Find each line in the records that contains the word "link" and copy those lines.

#### Dataset rows
· · · · ·
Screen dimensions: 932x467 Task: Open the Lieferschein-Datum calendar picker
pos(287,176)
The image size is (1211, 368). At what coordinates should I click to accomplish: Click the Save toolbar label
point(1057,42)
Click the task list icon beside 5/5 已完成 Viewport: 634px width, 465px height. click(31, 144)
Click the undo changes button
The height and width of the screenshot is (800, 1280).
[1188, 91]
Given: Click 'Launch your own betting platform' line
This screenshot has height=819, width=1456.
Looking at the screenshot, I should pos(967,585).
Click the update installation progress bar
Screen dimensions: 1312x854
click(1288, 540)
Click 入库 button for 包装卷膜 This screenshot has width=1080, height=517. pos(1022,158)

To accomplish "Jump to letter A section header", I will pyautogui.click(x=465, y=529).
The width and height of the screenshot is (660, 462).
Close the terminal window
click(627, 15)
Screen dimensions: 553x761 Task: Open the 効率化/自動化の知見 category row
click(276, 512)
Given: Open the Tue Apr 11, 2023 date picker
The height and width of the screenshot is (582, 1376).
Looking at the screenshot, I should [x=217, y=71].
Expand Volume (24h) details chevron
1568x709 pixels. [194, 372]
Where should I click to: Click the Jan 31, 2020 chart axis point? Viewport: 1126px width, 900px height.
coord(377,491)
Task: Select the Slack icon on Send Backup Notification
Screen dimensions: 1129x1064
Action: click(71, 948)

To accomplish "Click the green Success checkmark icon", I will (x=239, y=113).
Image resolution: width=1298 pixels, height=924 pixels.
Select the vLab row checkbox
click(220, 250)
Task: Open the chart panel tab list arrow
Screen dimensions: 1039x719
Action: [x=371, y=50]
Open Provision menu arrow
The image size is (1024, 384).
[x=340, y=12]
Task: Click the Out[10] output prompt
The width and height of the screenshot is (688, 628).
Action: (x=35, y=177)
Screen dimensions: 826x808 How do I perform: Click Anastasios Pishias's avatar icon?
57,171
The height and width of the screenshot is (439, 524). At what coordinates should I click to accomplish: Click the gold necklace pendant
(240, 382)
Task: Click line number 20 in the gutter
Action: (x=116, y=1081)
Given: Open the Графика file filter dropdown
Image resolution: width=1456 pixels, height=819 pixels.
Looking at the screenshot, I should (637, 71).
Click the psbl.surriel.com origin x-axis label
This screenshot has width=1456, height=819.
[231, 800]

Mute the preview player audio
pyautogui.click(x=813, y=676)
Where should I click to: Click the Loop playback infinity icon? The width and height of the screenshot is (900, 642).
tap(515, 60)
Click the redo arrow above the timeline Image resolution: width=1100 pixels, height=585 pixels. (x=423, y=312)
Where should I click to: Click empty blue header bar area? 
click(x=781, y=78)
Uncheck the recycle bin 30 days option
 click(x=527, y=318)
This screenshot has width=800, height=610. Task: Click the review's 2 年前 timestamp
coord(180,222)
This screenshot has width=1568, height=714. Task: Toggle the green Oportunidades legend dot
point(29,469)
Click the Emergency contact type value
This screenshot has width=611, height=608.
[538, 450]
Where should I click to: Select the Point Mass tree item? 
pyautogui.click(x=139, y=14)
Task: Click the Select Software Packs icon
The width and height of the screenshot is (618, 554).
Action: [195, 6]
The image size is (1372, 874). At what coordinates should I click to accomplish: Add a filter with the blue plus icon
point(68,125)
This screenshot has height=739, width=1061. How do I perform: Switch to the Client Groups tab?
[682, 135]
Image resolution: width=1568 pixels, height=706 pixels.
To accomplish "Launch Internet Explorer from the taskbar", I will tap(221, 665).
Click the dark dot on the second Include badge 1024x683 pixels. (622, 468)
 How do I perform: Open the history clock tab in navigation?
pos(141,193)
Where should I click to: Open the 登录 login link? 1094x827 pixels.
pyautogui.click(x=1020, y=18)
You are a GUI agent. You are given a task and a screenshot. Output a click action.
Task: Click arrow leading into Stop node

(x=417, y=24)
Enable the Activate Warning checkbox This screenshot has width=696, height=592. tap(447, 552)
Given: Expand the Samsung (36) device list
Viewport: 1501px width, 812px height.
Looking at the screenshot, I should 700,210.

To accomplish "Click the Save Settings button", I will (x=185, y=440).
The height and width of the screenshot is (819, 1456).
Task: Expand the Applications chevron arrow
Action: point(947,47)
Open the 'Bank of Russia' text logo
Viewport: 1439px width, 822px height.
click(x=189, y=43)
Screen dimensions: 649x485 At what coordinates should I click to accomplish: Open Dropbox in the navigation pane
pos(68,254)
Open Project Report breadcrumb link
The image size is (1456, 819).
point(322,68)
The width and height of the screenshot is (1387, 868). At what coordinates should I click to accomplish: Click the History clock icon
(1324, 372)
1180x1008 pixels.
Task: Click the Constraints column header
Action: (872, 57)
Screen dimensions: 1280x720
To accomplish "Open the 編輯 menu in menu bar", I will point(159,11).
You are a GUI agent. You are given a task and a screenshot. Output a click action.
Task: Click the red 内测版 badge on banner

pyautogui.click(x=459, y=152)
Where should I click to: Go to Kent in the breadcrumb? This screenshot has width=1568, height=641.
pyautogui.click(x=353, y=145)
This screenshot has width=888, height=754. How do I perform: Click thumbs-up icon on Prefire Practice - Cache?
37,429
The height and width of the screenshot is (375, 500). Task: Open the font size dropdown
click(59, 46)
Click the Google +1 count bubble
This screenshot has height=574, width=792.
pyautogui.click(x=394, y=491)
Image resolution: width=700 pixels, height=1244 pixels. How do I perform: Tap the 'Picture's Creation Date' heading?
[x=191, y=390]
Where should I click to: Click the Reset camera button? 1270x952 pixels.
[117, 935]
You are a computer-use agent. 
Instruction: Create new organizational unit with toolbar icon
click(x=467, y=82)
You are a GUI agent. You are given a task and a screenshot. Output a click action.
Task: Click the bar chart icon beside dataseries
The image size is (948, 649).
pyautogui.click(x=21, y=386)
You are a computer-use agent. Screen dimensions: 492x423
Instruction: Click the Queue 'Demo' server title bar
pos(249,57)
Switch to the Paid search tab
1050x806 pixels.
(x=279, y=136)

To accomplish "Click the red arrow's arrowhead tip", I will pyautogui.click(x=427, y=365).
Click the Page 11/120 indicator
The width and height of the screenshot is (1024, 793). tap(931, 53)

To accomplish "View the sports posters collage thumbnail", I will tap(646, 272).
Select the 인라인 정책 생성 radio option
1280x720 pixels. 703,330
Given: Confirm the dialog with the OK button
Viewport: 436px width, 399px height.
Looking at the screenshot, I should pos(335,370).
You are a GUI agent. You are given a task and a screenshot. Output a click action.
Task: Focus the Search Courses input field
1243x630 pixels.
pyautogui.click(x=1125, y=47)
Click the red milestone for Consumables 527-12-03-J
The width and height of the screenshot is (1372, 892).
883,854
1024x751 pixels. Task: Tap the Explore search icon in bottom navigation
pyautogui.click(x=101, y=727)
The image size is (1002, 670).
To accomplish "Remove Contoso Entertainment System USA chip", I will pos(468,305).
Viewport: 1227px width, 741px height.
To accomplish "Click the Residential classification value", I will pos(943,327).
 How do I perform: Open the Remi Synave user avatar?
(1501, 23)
· · · · ·
#### OUTPUT BELOW
Where should I click to: Open the 登录 login link? 1094x827 pixels.
Open Project Report breadcrumb link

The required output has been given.